Vorliegender Text:
Muslimische Familie am Strand

Gibt es einen typischen Halal-Touristen?

Die meisten muslimischen Reisenden kommen aus Saudi-Arabien, den Vereinigten Arabischen Emiraten, Indonesien und Malaysia. Einen typischen Halal-Touristen gibt es aber nicht. Manche gläubige Muslime legen zum Beispiel nur Wert darauf, dass sie auf ihren Reisen halal essen können und dass sie die Möglichkeit haben zu beten. Für andere ist es dagegen sehr wichtig, dass das Hotel, in dem sie Urlaub machen, noch viel mehr auf Muslime eingeht, und dass es zum Beispiel keinen Nachtclub gibt und keine Bar, die Alkohol ausschenkt.

Verhindern auf Muslime zugeschnittene Angebote nicht, dass diese das Reiseland und seine Kultur kennen lernen?

Nein, das verhindern sie auf keinen Fall. Kein muslimischer Tourist reist nach London, München oder Berlin, um nur in seinem Hotel zu sitzen und halal zu essen und zu beten. Muslimische Touristen wollen das machen, was alle Touristen machen: die Stadt erleben, die Kultur erfahren, Spaß haben. Gleichzeitig wollen sie sich keine Gedanken darüber machen, ob sie ihren grundlegenden religiösen Bedürfnissen nachgehen können. Sie wollen ihren Urlaub genießen und nicht stundenlang nach dem richtigen Essen oder einem Ort zum Beten suchen.

Bereitgestelltes Material:

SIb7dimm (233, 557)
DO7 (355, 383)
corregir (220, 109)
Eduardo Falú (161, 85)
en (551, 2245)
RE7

Aufgaben:
a – Schreiben Sie aus dem Text über Halal-Tourismus die Passage ab, die mit „Verhindern auf Muslime“ beginnt und mit „zum Beten suchen.“ endet.
b – Nennen Sie die Länder, aus denen laut dem Text über Halal-Tourismus die meisten muslimischen Reisenden kommen.

Lösungen:
a –
Verhindern auf Muslime zugeschnittene Angebote nicht, dass diese das Reiseland und seine Kultur kennen lernen?

Nein, das verhindern sie auf keinen Fall. Kein muslimischer Tourist reist nach London, München oder Berlin, um nur in seinem Hotel zu sitzen und halal zu essen und zu beten. Muslimische Touristen wollen das machen, was alle Touristen machen: die Stadt erleben, die Kultur erfahren, Spaß haben. Gleichzeitig wollen sie sich keine Gedanken darüber machen, ob sie ihren grundlegenden religiösen Bedürfnissen nachgehen können. Sie wollen ihren Urlaub genießen und nicht stundenlang nach dem richtigen Essen oder einem Ort zum Beten suchen.

b – Saudi-Arabien, die Vereinigten Arabischen Emirate, Indonesien und Malaysia.